Scarabelli che prosegue: “Abbiamo dovuto cambiare nel profondo i principi secondo cui lavoravamo e che non avevamo mai accettato di cedere. La libertà e il rispetto dei bisogni della persona se ne sono dovuti andare a farsi benedire, di fronte all’esigenza primaria di salvare questi ospiti dalla malattia che stringendo a tenaglia tutto il mondo. Abbiamo dovuto chiudere le uscite libere, quelle che evitavano ad un ambiente psichiatrico di sembrare e di restare tale. Abbiamo dovuto chiudere gli ingressi di amici e famigliari, che erano la linfa su cui c’eravamo sempre appoggiati per fare di un luogo chiuso, uno aperto. Per rendere un’istituzione una casa di accoglienza e vicinanza, dove sostare piuttosto che essere rinchiusi. Il Covid ha reso difficile per molti portare a termine il loro percorso e così alcuni sono fuggiti per poi andarsi a rinchiudere in casa, senza nemmeno il conforto della vicinanza o delle attività educative. Altri, pur non fuggendo fisicamente, sono scappati via dai progetti che avevamo fatto con loro, tornando ad aderire a vecchi modelli di comportamento fatti di gocce e terapie al bisogno per arginare i fantasmi che hanno visto riaffacciarsi nella loro mente. Il mio e il nostro lavoro sembrano sempre più insufficienti :sia perché anche noi siamo messi a dura prova da 10 mesi di vita differente, quasi senza amici e ristori (non quelli governativi), ma anche perché è difficile rendere ancora credibili le nostre parole di conforto e speranza davanti a un fenomeno che non accenna a placarsi. Ma che anzi rialza la testa ogni volta che qualcuno la fuori si permette il lusso di riprovare un po’ a vivere”.
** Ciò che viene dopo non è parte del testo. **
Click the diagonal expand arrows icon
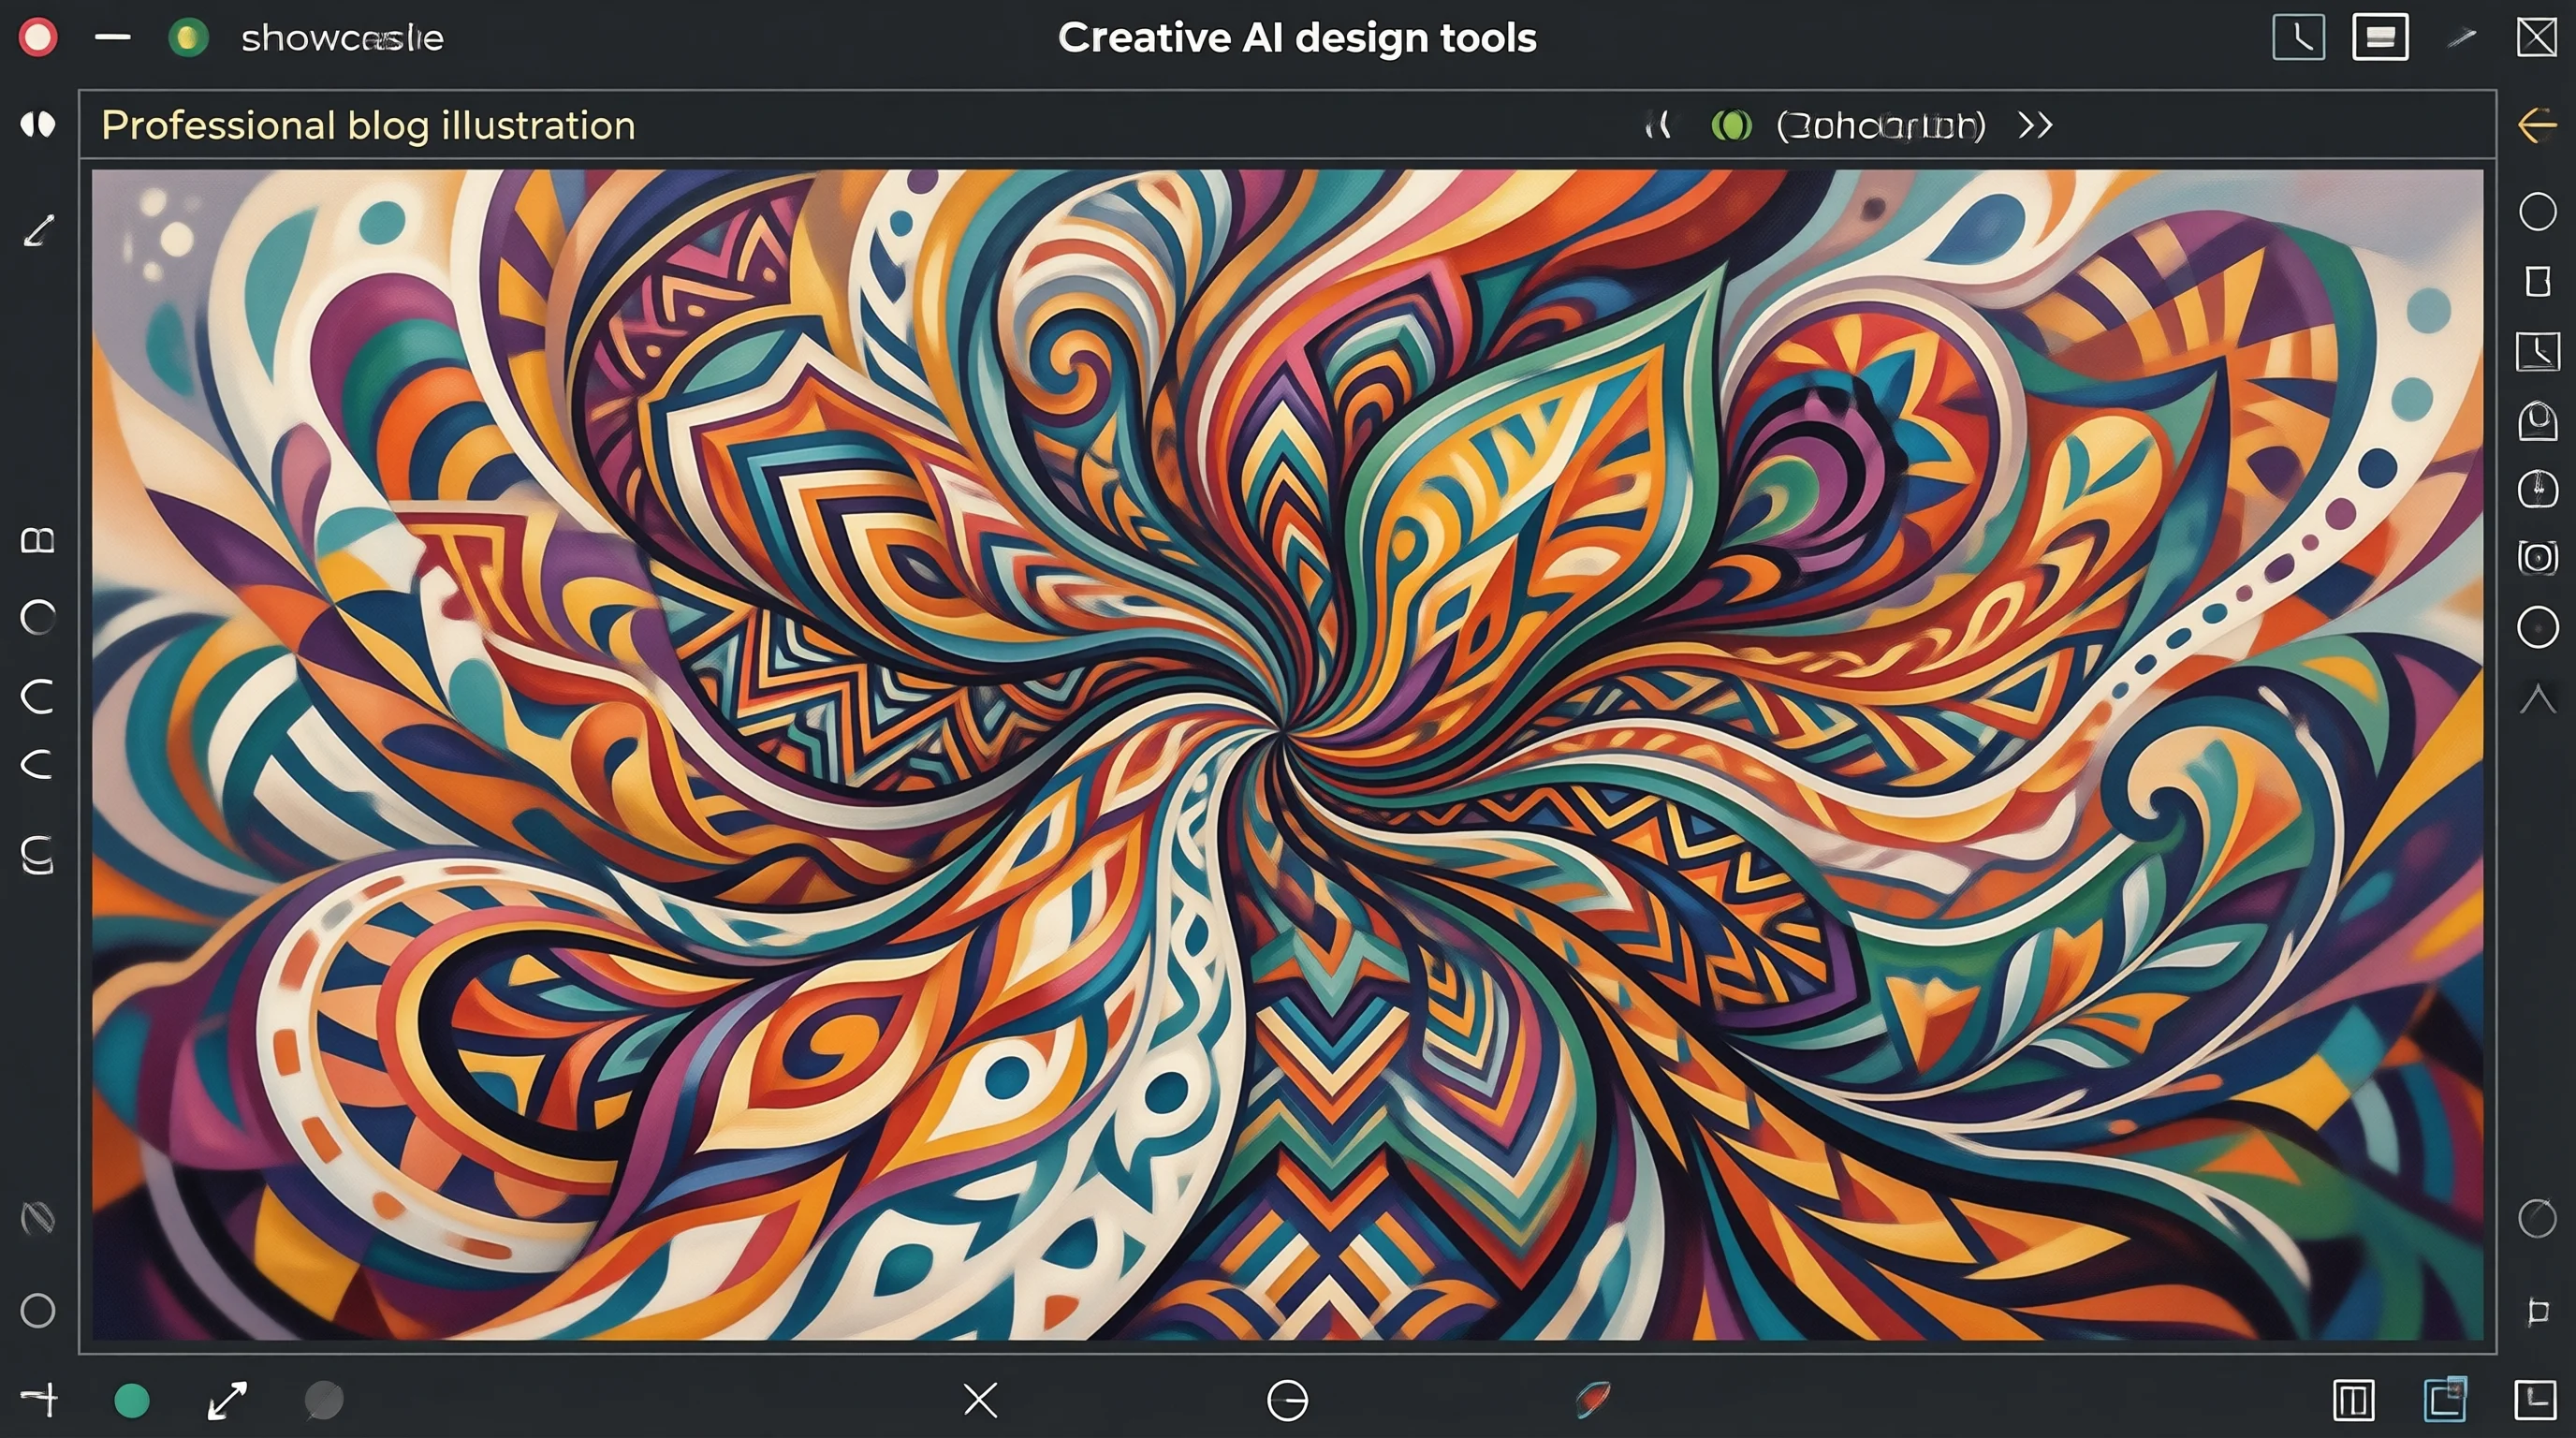[227, 1400]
“Quindi ora non lo so se il vaccino sarà la soluzione” –  prosegue Scarabelli, “ma non posso fare a meno di desiderarlo. Ditemi che “si sono impossessati di me” o che “ce l’hanno fatta a convincermi”. Anche se non so bene a chi vi stiate riferendo, forse avete ragione però io ho voglia di tornare a vivere, per me e per le persone che ho intorno ogni giorno. Ditemi pure che forse con dietro al vaccino così come dietro al virus ci sono strategie complottiste e di controllo, ma spiegatemi pure che cos’altro possono voler sapere della mia vita dopo che già sanno quanto guadagno, come spendo, cosa mi piace e dove vado ogni giorno tempo libero compreso. Con i social che tanto ci divertono è già da tempo che abbiamo svenduto la privacy che tanto invochiamo e che ci ha portato a rendere inefficace la strategia di tracciamento legata ad Immuny, l’app. che avrebbe potuto anche solo un po’, aiutarci a gestire il casino. Ditemi quello che volete ma non credo ci sia molto altro che possono prendere dalle nostre vite, sempre ammesso che qualcuno sia davvero interessato a farlo, oltre a ciò che già non hanno preso o che abbiamo noi stessi accettato di dare: per comodità, pigrizia o socialità. Oggi anche vivendo su una montagna siamo sempre ben connessi con un fuori che è sempre lì come in un grande “The Circle” apparentemente amichevole ma invece pronto in ogni istante a sbranarci. Così aspetto il vaccino e credo sia giusto farlo. Penso sia la strategia migliore perché credo che in ogni situazione si debba sempre cercare di trovare la giusta via di mezzo tra i nostri principi e le necessità: sia individuali che comuni, perché siamo tutti parte di uno stesso corpo”.

Una lettera, quasi uno sfogo, che il dott.Scarabelli conclude così: “La via da seguire quindi è dentro, nel nostro equilibrio e nella ricerca di una soluzione che non ci lasci né identici a prima (altrimenti sarebbe stato tutto inutile), né egoisti. Vaccinarsi non può essere la cosa peggiore in questo momento e non farlo non può non avere ricadute sulla vita di chi ci sta attorno. Non è tanto la malattia a farmi paura, ma l’isolamento che richiede: non imposto ma dovuto, come le migliaia di persone già fragili che sono morte, hanno dimostrato e come dimostrano gli altri fragili cui facevo riferimento prima. Che non sono morti e forse non moriranno fuori, ma che dentro sono davvero già in agonia. Scusate lo sfogo e grazie per l’attenzione”.